§ MATERIAL SUPPLIED:
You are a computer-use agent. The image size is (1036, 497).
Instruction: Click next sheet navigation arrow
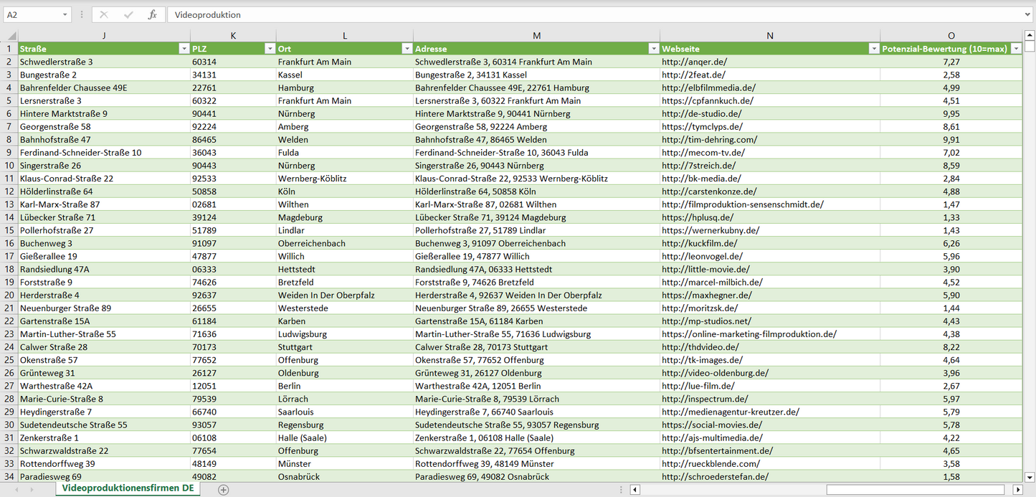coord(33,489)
---
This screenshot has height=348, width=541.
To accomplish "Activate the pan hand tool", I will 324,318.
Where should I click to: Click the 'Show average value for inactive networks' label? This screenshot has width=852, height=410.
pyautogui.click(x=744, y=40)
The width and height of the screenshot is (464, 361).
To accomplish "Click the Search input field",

§ WHAT YOU WILL DO: Report each line in the data that holds the word "accomplish".

§ EXERCISE OUTPUT:
To accomplish "Activate the pan hand tool", I will 324,318.
To accomplish "Click the Search input field",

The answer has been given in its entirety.